Fatty Acid	OS4T	14858T	GSW-M26T
Saturated
C16:0	1.6	1.5	-
C18:0	9.9	-	-
Branched chain
iso-C10:0	-	-	-
iso-C14:0	-	1.1	-
iso-C15:0	-	47.9	4.9
anteiso-C15:0	-	35.3	50.7
iso-C16:0	-	1.9	20.5
iso-C17:0	-	2	1.9
anteiso-C17:0	-	3.6	19.4
Hydroxy
C10:0 3OH	5.4	-	-
Monounsaturated
C20:1 ω7c	2.9	-	-
Summed features
C18:1 ω6c/ω7c	73.3	-	-

). The main differences in fatty acids were listed in Table 2, where strains J. helgolandensis 14858^T and J. aquimarina GSW-M26^T contained branched chain fatty acids (i.e., iso-C_15:0, anteiso-C_15:0, iso-C_16:0, iso-C_17:0, and anteiso-C_17:0), which were not detected in strain OS4^T. Analysis of the respiratory quinone of strains OS4^T, 14858^T, and GSW-M26^T indicated that Q-10 predominated in those strains [7,18]. The polar lipid composition of OS4^T was virtually identified (Figure S2), with the phospholipids mainly comprising phosphatidylcholine (PC), phosphatidylethanolamine (PE), and phosphatidylglycerol (PG). Two unknown amino-lipids (i.e., aminolipids (AL) and aminophospholipid (APL)) and four unknown glycerolipids (i.e., glycerolipids 1–4) were also being detected in OS4^T (Figure S2). Taken together, both respiratory quinone and polar lipid of OS4^T were in line with the previous reports on the genus Jannaschia, and the major fatty acids clearly distinguished OS4^T from other Jannaschia strains (e.g., 14858^T and GSW-M26^T).

3.4. Description of Jannaschia Sediminis sp. nov.

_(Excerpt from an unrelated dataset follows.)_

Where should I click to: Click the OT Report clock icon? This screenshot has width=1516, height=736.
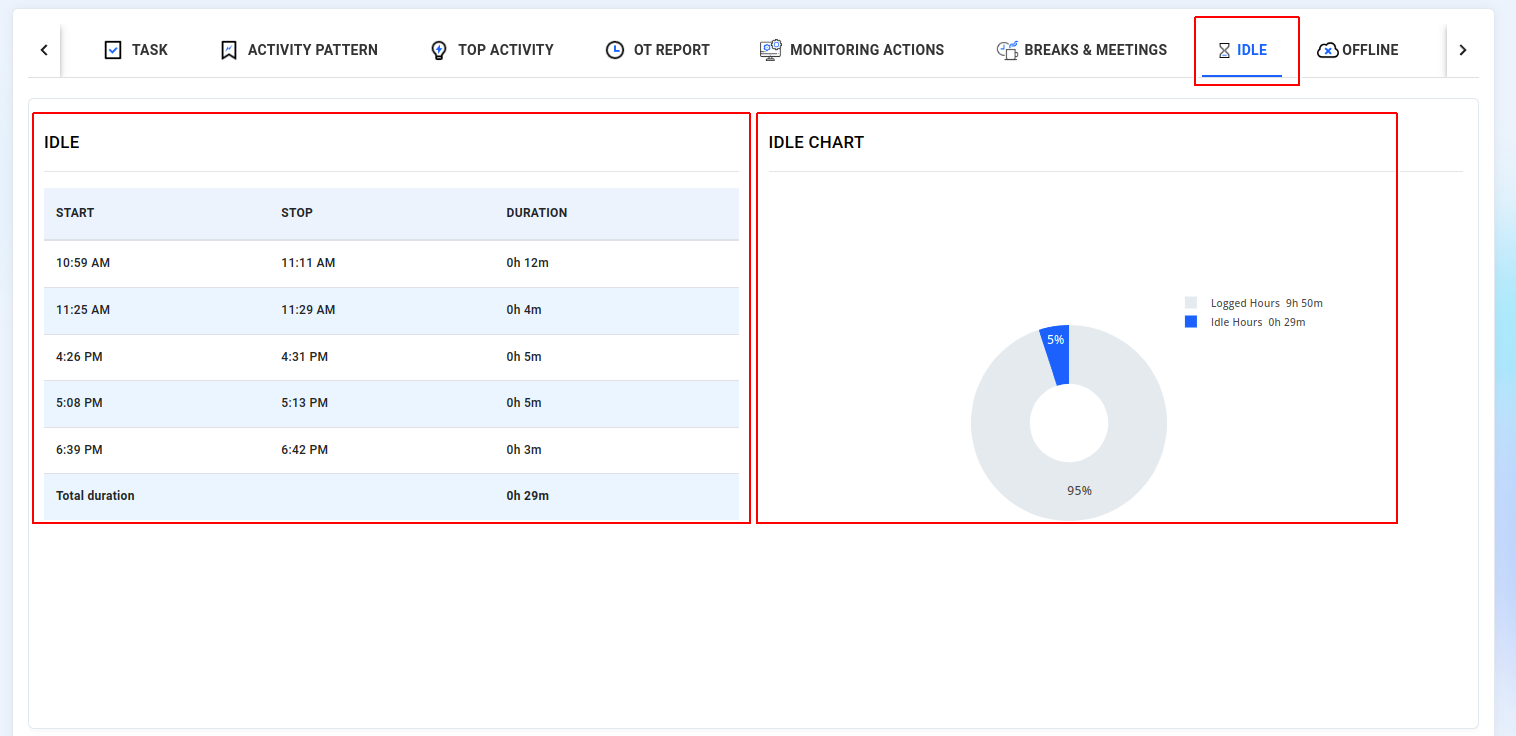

Jannaschia sediminis (se.di’mi.nis. L. gen. n. sediminis, of sediment). The cells of strain OS4^T are oval, Gram-stain-negative, facultatively aerobic, non-motile, and approximate with a length of 0.8–2.0 µm and a width of 0.5–0.8 µm. The colonies on MA are circular, pink, and smooth and approximately (<1 mm) in diameter after 3 days of incubation at 25 °C. Growth occurs at 20–37 °C (optimal 25 °C), at pH 7.0–8.5 (optimal pH 8.0), in 0–5.0% (w/v) NaCl (optimal 2.0%). The cells are positive for oxidase and catalase activity. Positive results for the hydrolysis of alginate, casein and negative for hydrolyzing starch and tweens (20, 40, 60, and 80) were observed. Strain OS4^T shows activities of alkaline phosphatase, esterase (C4) and esterase lipase (C8), lipase (C14), leucine arylamidase, valine arylamidase, cystine arylamidase, and acid phosphatase. In the carbon source oxidation test, positive results were obtained for sucrose. The major fatty acids are C_18:1 ω6c/ω7c, C_18:0, C_10:0 3OH, C_20:1 ω7c, and C_16:0. The sole respiratory quinone is Q-10. The polar lipids consist of three phospholipids (i.e., phosphatidylcholine (PC), phosphatidylethanolamine (PE), phosphatidylglycerol (PG)), two unknown amino-lipids (i.e., aminolipids (AL) and aminophospholipid (APL)), and four unknown glycerolipids. The DNA G + C content of OS4^T is 72.7 mol%. The type strain, OS4^T (=KCTC 82508^T = MCCC 1K03755^T), was isolated from a marine sediment sample obtained from the Golden Bay of Weihai, China (E122.057274, N 37.541204). The GenBank accession number for the 16S rRNA gene sequence of strain OS4^T is MW559544, and the draft genome data have been deposited in GenBank under the accession number JAFCAR000000000.

In addition, strain OS4^T is resistant to a wide range of antibiotics (i.e., kanamycin, carbenicillin, neomycin, chloramphenicol, gentamycin, ofloxacin, oxytetracycline, streptomycin, ampicillin, tobramycin, tetracycline, and clindamycin). The wide range of antimicrobial resistant genes identified in OS4^T highlights that those aquatic systems could potentially serve as a natural reservoir for ARGs and should be raising concerns about controlling the transfer and spread of antibiotic resistance from ocean non-pathogenic bacteria to pathogens.